_Problem_:
Repeat the entries exactly but omit the pictures.

Stored items:

◇ ◇ ◇

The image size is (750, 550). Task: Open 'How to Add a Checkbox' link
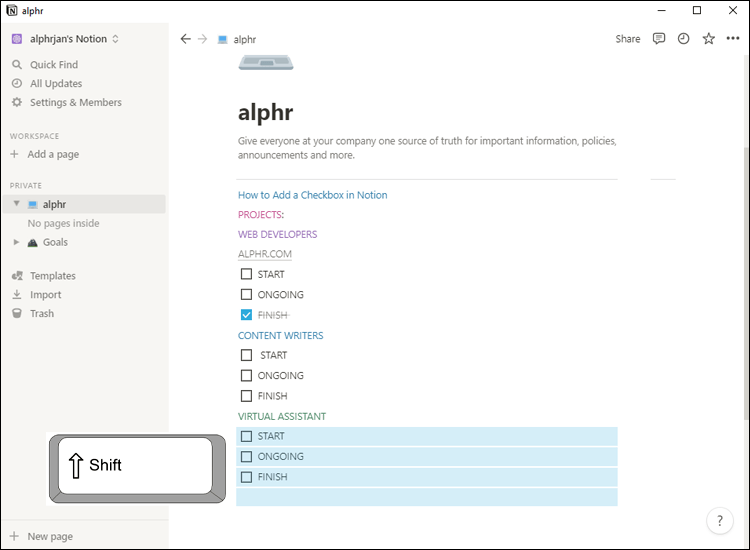pyautogui.click(x=312, y=195)
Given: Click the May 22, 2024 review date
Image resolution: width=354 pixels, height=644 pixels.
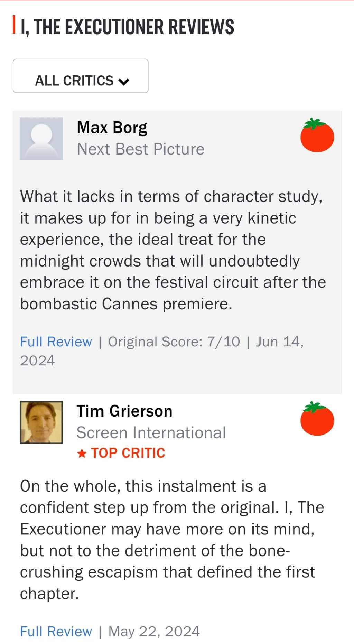Looking at the screenshot, I should pyautogui.click(x=154, y=631).
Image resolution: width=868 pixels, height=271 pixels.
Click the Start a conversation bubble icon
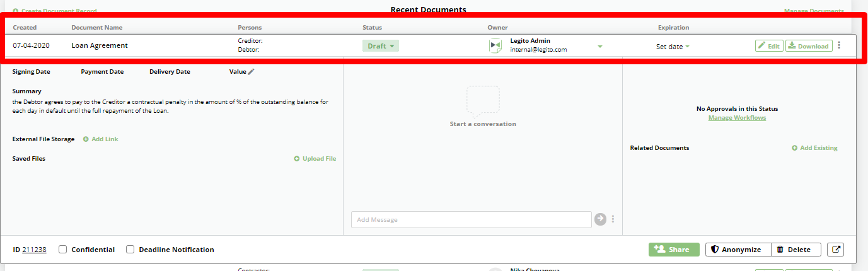pos(483,101)
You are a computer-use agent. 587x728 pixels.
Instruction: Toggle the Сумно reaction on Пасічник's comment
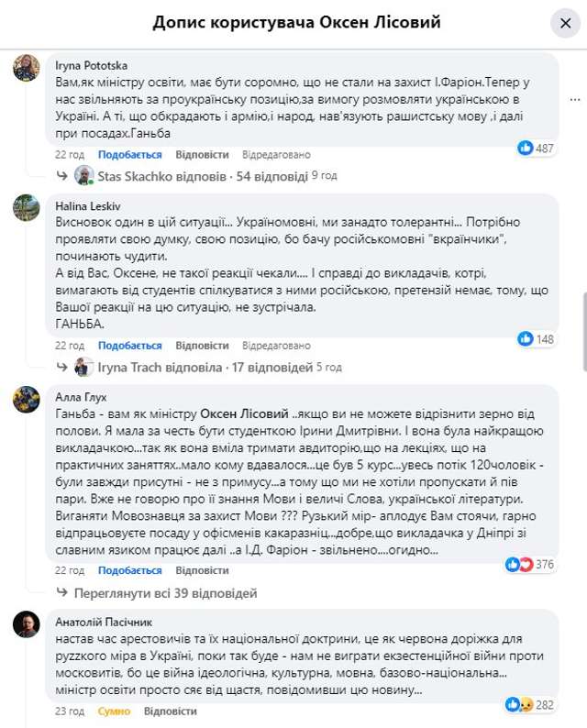pyautogui.click(x=115, y=711)
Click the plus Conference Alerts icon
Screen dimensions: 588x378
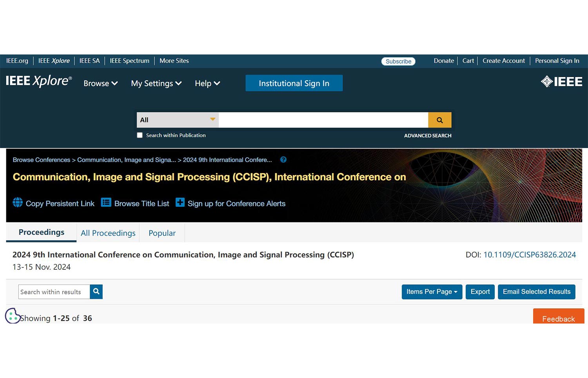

◇ ◇ ◇

_Output of the exercise_:
The image size is (750, 550). Task: Open 'How to Add a Checkbox' link
pyautogui.click(x=312, y=195)
Given: Click the May 22, 2024 review date
Image resolution: width=354 pixels, height=644 pixels.
Looking at the screenshot, I should pyautogui.click(x=154, y=631).
Image resolution: width=868 pixels, height=271 pixels.
Click the Start a conversation bubble icon
pos(483,101)
You are a computer-use agent. 587x728 pixels.
Instruction: Toggle the Сумно reaction on Пасічник's comment
pyautogui.click(x=115, y=711)
Click the plus Conference Alerts icon
Screen dimensions: 588x378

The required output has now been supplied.